I am aware that Alberto is writing a Rust implementation of the compliance circuit in Risc0, and I wonder if we could reuse the compliance circuit written in Juvix for Cairo

In principle, I think yes, but not immediately. From what I’ve seen, the compliance circuit implementation uses operations specific to Cairo – Poseidon and Pedersen hashes and elliptic curve operations. Currently, we can’t compile Cairo-specific operations to RISC0. You would need to replace them with some RISC0 cryptographic builtins that are yet to be implemented in Juvix.

Thanks for this!

I would also include in this report sections on:

• Interfacing with Juvix (as a consumer of the zkVM)
• Interfacing with Anoma (e.g. as a provider if we use their API)
• Introduction and motivation on why Taiga, Cairo and Risc0 in the first place.
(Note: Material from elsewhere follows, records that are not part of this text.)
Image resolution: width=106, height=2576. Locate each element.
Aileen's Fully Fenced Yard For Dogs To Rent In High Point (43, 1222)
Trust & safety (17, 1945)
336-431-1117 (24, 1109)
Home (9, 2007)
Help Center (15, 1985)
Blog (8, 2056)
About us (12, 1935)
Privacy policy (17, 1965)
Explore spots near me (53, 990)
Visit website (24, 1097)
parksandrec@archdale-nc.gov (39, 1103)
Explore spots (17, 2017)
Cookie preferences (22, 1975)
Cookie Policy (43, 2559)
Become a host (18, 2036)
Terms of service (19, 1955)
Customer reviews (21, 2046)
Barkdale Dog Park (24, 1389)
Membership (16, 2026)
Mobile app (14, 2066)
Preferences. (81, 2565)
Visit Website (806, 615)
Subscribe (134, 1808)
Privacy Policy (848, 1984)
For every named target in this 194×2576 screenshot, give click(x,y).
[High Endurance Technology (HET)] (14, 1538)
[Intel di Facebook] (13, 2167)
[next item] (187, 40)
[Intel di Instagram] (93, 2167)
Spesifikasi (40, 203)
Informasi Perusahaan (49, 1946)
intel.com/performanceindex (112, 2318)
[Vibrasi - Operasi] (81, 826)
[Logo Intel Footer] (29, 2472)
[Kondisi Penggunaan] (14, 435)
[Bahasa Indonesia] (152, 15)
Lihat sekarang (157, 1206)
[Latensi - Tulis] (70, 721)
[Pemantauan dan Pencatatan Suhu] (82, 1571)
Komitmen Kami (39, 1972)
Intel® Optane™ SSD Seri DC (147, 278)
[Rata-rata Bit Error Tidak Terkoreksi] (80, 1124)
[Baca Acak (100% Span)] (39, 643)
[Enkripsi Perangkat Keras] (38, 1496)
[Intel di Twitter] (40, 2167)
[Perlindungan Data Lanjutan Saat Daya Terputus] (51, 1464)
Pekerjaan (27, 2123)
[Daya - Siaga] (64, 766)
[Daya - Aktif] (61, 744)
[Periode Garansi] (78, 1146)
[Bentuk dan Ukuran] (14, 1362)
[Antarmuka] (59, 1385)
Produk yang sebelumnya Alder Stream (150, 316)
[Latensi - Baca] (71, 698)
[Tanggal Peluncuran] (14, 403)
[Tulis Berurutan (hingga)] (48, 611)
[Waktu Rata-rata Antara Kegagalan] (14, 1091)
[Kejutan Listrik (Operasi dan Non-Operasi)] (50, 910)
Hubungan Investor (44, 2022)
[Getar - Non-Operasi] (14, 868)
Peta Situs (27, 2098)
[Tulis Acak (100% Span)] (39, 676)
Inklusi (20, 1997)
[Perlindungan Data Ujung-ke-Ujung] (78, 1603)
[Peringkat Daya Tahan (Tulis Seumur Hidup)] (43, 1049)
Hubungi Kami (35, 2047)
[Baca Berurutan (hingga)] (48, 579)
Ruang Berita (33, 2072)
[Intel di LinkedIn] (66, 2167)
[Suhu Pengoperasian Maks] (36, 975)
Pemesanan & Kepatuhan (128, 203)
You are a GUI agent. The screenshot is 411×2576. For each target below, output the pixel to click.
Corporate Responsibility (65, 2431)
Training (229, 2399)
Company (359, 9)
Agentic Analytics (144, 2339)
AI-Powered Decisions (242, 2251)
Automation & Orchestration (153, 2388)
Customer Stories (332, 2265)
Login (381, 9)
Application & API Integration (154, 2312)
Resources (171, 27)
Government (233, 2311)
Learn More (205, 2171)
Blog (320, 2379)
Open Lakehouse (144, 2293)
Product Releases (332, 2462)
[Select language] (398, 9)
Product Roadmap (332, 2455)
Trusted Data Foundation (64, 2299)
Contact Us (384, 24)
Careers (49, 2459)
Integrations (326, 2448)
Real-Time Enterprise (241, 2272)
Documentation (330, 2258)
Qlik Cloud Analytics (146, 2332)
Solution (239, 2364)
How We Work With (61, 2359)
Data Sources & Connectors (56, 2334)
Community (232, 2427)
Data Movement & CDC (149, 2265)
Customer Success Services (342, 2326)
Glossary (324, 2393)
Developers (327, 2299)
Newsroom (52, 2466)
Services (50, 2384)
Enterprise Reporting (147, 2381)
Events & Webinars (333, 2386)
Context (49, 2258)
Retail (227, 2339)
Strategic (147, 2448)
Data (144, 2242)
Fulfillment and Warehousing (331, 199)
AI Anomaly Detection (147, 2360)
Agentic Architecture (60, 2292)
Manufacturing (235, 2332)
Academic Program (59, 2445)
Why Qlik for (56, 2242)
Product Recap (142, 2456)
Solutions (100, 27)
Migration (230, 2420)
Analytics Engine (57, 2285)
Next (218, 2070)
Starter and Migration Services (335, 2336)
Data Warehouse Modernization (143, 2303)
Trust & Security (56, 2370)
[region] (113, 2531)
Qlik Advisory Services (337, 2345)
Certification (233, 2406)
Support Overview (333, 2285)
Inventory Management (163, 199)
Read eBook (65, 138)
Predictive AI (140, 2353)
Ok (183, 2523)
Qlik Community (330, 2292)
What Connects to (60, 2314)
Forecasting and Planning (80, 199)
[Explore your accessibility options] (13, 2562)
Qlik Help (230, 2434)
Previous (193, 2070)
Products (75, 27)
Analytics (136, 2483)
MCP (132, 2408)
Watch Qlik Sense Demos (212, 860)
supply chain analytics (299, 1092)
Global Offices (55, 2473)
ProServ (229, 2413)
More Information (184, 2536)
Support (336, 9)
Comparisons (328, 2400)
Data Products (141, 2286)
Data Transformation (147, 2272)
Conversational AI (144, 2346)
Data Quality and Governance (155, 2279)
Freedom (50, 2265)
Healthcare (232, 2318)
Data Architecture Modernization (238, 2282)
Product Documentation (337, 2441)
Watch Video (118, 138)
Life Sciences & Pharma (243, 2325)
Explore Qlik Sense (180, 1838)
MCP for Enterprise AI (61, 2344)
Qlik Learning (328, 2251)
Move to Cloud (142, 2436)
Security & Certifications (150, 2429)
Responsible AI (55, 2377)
Exactly! We’re using accelerated primitives like sha256 and spec256k1 curve in RISC0 for building the compliance circuit. In my opinion, we currently need a quick benchmark to evaluate if RISC0 works for RM. It should only take a few days to implement it in Rust based on RISC0.
@camofu @alberto

Yes, I think a reasonable way forward is that you benchmark it in Rust, and only when it’s deemed good enough I spend time implementing access to the accelerated primitives in Juvix. Then we can maybe abstract out a common Juvix implementation of the compliance circuit for Cairo and RISC0, with only the primitives differing.